* PROMPT *
Give the number of lines in this listing that contain "will", with no other words.

□ □ □ □

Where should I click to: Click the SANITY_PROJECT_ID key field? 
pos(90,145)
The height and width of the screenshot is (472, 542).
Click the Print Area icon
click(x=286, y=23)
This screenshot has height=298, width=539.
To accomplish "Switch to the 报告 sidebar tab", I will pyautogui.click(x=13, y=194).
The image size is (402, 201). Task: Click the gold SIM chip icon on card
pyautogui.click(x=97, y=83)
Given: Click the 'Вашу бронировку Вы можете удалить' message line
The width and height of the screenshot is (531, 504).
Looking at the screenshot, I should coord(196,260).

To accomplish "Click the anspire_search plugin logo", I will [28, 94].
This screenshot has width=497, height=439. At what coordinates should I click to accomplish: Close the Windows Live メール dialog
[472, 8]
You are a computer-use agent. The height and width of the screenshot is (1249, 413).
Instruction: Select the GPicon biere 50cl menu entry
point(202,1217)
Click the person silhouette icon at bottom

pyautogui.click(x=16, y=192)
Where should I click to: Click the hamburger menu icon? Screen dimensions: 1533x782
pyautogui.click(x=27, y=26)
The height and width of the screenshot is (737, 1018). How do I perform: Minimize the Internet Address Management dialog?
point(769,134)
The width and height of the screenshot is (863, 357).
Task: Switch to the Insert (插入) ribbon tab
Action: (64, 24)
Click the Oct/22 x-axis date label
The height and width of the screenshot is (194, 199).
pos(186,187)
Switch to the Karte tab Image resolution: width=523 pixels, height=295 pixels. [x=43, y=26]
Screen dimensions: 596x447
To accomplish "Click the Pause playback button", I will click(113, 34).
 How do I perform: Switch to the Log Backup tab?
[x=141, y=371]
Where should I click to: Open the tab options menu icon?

□ □ □ □

* SOLVED EXERCISE *
3